Taking the line with "Click the blacked-out IP address cell" as the first and the line with "702x433 pixels." as the last, set down exactly every line in that range from the entries below, and no more.

--- Exercise inputs Enclosed Below ---

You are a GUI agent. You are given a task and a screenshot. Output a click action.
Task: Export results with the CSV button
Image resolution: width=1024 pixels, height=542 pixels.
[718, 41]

--- End of Enclosed Exercise inputs ---
--- Exercise inputs Enclosed Below ---

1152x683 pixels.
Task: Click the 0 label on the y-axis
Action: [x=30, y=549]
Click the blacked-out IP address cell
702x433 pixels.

--- End of Enclosed Exercise inputs ---

Answer for the task:
Click the blacked-out IP address cell
702x433 pixels.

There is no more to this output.